Harrison’s love for sewing and fashion can be traced back to her childhood. She was first introduced to sewing as a child by her grandmother. It wasn’t until she was in grade 12 that she revisited this hobby and expanded on her sewing skills by watching YouTube tutorials. In university, she pursued a bachelor of commerce in fashion management at Humber College to combine her hobby with her interest in business.
The opportunity to grow her sewing hobby into Icarus Apparel & Alterations slowly grew from the first order of cloth masks Harrison’s aunt had requested her in the beginning of the pandemic. As more and more people requested cloth masks, her dad suggested she turn it into a business. She had been wanting to start her sewing and handmade apparel business for a while but making and selling cloth masks was the kick-start she needed to turn it into a reality.
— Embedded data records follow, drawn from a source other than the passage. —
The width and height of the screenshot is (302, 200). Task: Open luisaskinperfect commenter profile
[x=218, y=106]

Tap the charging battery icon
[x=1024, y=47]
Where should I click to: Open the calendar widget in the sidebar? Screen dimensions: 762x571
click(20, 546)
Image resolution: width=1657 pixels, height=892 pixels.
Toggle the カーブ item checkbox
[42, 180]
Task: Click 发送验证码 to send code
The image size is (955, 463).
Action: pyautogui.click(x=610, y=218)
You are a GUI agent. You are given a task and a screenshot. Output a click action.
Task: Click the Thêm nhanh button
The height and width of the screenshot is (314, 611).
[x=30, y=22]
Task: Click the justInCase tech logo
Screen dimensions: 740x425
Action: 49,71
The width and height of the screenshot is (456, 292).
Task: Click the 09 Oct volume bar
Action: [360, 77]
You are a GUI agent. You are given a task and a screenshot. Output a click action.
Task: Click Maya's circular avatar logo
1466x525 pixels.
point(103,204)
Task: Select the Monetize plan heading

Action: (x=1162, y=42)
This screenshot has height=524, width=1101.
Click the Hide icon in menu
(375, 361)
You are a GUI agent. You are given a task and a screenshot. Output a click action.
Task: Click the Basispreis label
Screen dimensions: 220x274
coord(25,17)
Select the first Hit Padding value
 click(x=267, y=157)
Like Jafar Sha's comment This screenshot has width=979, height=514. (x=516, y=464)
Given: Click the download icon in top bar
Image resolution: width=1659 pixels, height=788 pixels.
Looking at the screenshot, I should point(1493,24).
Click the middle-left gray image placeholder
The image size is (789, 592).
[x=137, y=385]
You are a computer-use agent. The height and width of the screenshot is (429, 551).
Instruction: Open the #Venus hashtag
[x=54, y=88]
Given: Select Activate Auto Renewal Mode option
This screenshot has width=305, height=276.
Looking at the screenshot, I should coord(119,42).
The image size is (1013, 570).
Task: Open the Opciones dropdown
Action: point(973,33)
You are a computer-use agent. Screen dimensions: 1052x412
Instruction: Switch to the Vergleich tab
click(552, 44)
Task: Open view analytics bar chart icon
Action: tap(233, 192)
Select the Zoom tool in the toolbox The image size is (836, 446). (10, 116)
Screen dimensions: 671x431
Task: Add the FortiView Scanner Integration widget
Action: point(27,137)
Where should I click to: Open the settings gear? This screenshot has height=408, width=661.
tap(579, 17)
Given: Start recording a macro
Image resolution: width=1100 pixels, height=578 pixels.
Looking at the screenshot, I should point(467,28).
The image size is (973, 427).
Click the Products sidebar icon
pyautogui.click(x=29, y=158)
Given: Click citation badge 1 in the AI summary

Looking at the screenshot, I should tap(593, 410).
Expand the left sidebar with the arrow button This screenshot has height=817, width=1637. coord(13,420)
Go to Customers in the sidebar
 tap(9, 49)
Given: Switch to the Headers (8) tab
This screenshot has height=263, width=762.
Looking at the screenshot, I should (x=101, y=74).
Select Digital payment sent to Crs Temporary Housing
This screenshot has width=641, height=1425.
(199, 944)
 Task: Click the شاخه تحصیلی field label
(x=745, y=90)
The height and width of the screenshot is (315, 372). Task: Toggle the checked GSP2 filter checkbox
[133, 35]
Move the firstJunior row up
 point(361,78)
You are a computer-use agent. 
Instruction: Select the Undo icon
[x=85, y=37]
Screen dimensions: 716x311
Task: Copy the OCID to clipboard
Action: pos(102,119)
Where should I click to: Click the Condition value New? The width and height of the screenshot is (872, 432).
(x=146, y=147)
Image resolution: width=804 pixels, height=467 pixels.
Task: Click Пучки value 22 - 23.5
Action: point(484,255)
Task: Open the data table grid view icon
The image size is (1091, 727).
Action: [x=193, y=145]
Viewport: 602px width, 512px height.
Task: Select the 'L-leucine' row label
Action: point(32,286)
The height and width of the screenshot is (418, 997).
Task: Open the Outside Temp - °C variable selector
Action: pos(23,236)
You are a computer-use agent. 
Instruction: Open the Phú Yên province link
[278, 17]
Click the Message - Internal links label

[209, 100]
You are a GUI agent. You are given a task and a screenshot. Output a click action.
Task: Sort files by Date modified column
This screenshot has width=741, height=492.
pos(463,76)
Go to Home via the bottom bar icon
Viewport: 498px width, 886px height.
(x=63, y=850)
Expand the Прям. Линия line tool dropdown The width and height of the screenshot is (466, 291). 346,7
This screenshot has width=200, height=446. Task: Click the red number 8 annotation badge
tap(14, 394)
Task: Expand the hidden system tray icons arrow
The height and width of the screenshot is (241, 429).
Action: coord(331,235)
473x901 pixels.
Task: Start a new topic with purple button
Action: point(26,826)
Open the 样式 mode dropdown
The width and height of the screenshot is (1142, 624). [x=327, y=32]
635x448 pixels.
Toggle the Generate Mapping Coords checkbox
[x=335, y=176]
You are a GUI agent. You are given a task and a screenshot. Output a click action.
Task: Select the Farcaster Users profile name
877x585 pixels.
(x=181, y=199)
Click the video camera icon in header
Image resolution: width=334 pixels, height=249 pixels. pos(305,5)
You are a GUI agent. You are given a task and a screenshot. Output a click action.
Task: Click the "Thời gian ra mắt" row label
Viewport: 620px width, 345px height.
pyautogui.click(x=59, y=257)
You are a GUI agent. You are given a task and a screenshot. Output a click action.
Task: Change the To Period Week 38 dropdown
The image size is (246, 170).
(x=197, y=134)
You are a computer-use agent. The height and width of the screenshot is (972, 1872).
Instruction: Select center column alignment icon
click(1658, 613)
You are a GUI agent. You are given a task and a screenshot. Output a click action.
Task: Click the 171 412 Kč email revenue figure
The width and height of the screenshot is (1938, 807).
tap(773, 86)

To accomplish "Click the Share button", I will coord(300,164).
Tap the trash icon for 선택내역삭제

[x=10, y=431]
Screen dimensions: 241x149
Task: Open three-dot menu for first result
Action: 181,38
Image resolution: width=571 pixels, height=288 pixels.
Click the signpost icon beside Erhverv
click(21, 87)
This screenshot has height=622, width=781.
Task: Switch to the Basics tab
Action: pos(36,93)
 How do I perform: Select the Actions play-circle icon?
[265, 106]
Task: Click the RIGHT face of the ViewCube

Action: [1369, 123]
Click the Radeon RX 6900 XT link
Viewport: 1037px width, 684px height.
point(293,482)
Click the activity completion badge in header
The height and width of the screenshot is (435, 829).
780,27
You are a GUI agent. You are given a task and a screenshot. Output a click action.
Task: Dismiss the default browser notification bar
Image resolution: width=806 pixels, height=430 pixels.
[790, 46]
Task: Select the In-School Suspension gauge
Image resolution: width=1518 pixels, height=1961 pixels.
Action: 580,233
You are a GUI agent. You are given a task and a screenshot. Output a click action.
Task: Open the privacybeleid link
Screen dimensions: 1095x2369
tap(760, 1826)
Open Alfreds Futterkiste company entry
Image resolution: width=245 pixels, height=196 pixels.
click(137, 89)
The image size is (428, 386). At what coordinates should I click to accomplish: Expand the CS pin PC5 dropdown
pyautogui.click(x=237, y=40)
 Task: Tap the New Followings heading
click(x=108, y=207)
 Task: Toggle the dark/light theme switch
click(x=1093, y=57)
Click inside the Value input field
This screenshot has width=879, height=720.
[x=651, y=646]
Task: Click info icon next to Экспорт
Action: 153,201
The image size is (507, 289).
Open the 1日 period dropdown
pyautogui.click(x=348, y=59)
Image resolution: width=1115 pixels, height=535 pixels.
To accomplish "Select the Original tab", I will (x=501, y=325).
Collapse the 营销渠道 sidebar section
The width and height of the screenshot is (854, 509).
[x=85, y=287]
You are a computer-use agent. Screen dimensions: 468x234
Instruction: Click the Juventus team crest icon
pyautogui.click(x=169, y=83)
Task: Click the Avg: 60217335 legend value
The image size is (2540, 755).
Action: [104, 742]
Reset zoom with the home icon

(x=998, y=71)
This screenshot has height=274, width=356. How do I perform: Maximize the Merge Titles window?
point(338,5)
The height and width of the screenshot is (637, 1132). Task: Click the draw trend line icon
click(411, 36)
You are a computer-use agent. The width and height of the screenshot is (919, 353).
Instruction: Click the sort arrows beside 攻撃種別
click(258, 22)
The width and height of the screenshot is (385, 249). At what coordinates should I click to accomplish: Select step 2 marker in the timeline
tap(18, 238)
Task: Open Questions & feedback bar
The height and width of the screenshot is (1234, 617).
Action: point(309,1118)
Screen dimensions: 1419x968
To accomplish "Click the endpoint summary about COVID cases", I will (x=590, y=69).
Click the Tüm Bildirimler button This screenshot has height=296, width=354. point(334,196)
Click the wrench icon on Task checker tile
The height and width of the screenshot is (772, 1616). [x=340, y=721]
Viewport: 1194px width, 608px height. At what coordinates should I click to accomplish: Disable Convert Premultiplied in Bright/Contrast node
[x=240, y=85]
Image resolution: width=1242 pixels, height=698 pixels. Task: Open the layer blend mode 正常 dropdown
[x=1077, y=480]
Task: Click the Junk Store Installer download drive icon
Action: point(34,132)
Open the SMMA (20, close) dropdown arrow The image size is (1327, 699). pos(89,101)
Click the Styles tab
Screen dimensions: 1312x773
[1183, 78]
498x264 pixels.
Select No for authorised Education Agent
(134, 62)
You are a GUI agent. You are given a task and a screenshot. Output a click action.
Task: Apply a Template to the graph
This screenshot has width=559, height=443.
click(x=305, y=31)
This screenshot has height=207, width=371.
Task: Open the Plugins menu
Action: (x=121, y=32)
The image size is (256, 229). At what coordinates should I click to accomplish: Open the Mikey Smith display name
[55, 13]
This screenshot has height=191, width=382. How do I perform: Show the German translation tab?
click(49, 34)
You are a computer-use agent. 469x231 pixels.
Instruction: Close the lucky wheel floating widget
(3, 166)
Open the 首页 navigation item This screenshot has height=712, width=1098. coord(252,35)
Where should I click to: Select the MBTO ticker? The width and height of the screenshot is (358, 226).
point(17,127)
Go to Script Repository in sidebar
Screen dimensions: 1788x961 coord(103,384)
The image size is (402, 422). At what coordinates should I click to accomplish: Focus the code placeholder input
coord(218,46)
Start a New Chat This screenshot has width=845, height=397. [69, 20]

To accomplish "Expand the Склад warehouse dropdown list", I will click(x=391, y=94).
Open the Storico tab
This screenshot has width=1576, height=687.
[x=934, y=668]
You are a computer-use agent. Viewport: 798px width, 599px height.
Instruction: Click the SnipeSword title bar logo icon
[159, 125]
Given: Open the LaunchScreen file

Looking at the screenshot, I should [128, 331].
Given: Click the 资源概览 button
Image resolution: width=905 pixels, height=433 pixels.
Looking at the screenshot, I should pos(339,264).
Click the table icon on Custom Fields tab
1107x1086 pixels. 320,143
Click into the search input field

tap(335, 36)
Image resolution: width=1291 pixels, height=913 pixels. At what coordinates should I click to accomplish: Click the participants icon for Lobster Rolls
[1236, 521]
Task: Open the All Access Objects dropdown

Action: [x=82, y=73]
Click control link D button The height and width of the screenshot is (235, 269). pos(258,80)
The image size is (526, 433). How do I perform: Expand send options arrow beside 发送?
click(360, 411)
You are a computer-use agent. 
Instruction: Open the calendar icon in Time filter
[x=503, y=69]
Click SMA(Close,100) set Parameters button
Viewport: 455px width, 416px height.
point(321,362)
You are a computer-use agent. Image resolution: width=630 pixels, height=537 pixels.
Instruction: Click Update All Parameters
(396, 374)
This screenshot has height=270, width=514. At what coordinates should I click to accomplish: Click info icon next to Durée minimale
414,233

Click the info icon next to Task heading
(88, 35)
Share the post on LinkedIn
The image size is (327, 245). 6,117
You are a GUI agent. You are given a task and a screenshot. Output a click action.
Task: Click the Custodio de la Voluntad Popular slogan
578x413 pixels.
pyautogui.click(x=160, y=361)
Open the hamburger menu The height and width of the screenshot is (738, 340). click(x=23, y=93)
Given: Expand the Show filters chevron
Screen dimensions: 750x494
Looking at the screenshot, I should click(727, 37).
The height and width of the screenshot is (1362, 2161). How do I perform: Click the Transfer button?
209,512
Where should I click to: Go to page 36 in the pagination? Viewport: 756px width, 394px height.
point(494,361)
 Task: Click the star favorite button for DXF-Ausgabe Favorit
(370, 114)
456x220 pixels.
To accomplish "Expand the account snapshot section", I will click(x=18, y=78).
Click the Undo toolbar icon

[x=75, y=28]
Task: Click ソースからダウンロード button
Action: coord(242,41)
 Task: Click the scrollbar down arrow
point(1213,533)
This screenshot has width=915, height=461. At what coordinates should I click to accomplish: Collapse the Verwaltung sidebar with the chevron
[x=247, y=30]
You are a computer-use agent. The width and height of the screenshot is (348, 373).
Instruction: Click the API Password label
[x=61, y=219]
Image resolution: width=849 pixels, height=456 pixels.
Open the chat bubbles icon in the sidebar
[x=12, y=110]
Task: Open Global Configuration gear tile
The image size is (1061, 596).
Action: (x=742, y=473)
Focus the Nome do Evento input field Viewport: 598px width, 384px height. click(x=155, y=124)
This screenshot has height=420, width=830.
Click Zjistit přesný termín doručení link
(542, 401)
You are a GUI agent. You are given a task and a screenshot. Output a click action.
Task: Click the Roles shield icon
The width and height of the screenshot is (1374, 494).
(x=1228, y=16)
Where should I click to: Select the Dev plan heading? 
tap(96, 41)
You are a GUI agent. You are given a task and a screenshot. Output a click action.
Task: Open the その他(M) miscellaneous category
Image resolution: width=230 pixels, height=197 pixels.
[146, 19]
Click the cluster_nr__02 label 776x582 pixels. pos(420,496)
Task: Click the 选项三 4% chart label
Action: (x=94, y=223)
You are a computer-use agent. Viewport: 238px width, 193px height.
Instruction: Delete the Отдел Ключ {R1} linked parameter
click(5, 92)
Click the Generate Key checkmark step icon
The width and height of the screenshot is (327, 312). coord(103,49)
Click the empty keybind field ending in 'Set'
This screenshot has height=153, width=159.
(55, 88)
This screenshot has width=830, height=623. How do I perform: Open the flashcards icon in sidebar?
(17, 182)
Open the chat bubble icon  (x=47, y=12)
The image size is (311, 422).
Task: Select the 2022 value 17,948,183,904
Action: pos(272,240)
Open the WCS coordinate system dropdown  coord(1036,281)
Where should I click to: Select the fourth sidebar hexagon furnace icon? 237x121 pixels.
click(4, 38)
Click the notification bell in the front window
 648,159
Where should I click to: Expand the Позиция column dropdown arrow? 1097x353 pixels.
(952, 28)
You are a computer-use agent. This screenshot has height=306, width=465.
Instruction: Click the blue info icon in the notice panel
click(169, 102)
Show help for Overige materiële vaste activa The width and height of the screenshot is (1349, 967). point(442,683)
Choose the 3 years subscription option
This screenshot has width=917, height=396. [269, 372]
The name Icarus was inspired by Greek mythology. It is the name of the son of Daedalus, an accomplished craftsman and creator of the Labyrinth. As the story of Icarus goes, he flew too high and too close to the Sun with his wings made of wax and feathers to escape the Labyrinth and ultimately fell from the sky to his death.
However, the message from the story Harrison wanted to include in her business name was perseverance and determination.
“The point I take away from [the story of Icarus] is to always keep on pushing and rising above. You keep going and do the best you can, especially in new situations you don’t know about. Always push yourself to your limit and try your best,” said Harrison.
As the sole owner of the shop, Harrison faces many challenges, the most difficult one being marketing. However, she found her audience and support through attending small business markets and pop-ups. Her first market was Black Owned Hamont’s The Durand and BIPOC Pop-up Market in October and since then she has also been part of the organization’s BIPOC Holiday Market in November which attracted over 750 customers to the venue.
“The markets are really helpful. You just make a bunch of stuff and set up — mind you it’s kind of crazy because you have to do a lot…But they are really fun and you get your name out there way easier than trying to market online,” explained Harrison.
Harrison notes networking and community building was another great benefit to attending the small business markets. In fact, connecting with other people, whether it be consumers or other small business owners, is one of her favourite parts of directing the shop.
“Connecting with other people…or even creating stuff for other people who feel they can’t do it themselves are the most amazing parts about [running Icarus],” said Harrison.
Although it may not have been long since Icarus Apparel & Alteration was launched, Harrison already has big goals and visions for her business. She is interested in venturing into more apparels, finding her own niche product, taking on more creative projects and collaborating with other vendors. Eventually, she would love to open a brick-and-mortar as well.
In the spring, she is also looking forward to attending more small business markets with Black Owned Hamont.
To manifest the small window of opportunity into a reality takes hard work, perseverance and commitment — more importantly, it requires those who can rise above. The name of the business may have been inspired by a tragedy, but the story of Icarus Apparel & Alterations is a positive one full of hope, community and passion.